Numerical converter on extractor not working?

Apologies, I am new and I have tried to search this info out, hoping someone can point me in the right direction as I’m a bit stuck.

New graylog server 4.3.3, elastic/mongodb on the same box.

Creating a dashboard, things are working well, except im having issues with a data extractor and converter I have created. One of my syslog inputs is receiving data from a network device. All im trying to do is create a bytes received/bytes sent graph.

I have a extractor set up using regular expression, on the source field rcvdbyte using ([0-9]+) called Bytes_Received. There is a numeric value converter on it. I also have a second extractor on source field sentbyte using ([0-9]+) called Bytes_Sent. This also has a numeric value converter.

I have a stream set up with rules for this network device only. This stream is using a index I created, shows it has messages under management.

In the dashboard I have created a area chart. Under the metrics I can add Bytes_Received as a Sum (over time as a row) and this works without issue. However if I try to use Bytes_Sent as a Sum (or any mathematical function on it), it fails with a error:

Elasticsearch exception [type=illegal_argument_exception, reason=Field [Bytes_Sent] of type [keyword] is not supported for aggregation [sum]].

Ive tried recreating the extractor and creating it with different options. The extractors regular expression should only recognize numerical values so it shouldnt be grabbing anything else and my understanding is that the converter should “convert” it to a value that is useable by that function.

The fact that one of them works makes me think ive done part of this right or atleast have the right idea.

The graylog server log doesnt give me any additional info (since this appears to be a type issue from elastic that makes sense though), im just not sure where to go from here as im new to this area. Elasticsearch logs dont tell me anything either, so im stuck with the error I have.

Ive done some google searching but havent found anything that has resolved the issue yet.

My best guess based on what I have found is this has something to do with the indices and I may have to go through some of that but I wasnt sure yet and again hoping someone can put me on the right track before I go down the wrong one. (or help me figure out how to get more info)

What I read is that you are trying to do something with the source field, but that should contain a IP addres or hostname where data is coming from. You should extract your data from the message.
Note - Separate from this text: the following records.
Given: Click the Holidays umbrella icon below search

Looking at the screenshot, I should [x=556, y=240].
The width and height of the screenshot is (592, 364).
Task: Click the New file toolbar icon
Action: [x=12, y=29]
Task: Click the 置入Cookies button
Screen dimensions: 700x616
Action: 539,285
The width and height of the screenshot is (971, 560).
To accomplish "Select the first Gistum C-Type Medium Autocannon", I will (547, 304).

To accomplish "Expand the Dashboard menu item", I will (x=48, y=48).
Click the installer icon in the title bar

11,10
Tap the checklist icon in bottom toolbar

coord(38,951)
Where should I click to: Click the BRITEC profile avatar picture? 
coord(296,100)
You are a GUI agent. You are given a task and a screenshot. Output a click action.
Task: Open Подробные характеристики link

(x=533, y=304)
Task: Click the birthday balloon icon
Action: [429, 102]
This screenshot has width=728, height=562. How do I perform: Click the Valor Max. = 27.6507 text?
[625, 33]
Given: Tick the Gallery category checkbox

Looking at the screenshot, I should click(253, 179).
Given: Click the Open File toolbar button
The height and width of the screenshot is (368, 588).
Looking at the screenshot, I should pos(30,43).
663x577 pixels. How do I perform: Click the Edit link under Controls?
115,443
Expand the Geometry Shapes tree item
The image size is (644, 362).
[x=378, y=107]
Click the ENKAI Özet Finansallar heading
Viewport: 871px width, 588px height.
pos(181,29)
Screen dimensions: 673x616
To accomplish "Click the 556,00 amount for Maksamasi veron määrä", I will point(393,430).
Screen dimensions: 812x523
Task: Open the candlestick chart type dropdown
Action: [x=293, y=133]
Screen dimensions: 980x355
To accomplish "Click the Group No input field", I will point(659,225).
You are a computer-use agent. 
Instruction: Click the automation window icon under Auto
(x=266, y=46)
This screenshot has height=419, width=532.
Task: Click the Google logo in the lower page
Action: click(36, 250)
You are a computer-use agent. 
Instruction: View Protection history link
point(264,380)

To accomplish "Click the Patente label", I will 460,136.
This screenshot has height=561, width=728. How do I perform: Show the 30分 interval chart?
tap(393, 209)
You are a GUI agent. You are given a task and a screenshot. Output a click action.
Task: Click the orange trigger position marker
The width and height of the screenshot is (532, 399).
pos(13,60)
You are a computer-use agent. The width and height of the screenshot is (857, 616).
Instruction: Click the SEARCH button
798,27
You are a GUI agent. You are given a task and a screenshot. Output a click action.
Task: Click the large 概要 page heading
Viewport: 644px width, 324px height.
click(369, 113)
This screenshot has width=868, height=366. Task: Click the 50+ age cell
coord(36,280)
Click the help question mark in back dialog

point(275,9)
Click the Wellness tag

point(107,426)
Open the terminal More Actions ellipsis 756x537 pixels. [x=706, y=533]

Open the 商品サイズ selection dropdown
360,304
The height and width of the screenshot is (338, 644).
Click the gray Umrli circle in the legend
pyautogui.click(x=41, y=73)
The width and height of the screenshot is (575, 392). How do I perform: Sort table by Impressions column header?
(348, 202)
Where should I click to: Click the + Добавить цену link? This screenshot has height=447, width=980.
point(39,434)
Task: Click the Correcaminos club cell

Maybe putting a complete message here could make help people on this.

Hello Arie,

Maybe im misunderstanding, I thought I was extracting the data from the message when I use the extractor in the input?

From the input, I click “Manage Extractors” and then click “Get Started”, I select a message, then select the field I want (in this case sentbyte) and create a regular expression on that field. The window displayed shows that sentbyte is the field selected and I give it a regex, a name and a numerical converter?

hello,

Something similar happened like this with another member, The Index template used, there field was set as type [keyword] not for a Numerical field. Check you Index setting for the field Bytes_Sent
This link may shed some light on what i am talking about here…

• Correlation of events - #4 by tmacgbay

Elastic decided, that the field “Bytes_Sent” is of type “keyword” and not Integer. Therefor you can not aggregate a sum. You will need to change the type of the field in Elastic, as shown in the post linked above.
Afterwards you need to rotate your index and then you will be able to aggregate a sum for new messages

Hello gsmith, ihe,

Thanks for the feedback and the links. This is exactly what I needed

This topic was automatically closed 14 days after the last reply. New replies are no longer allowed.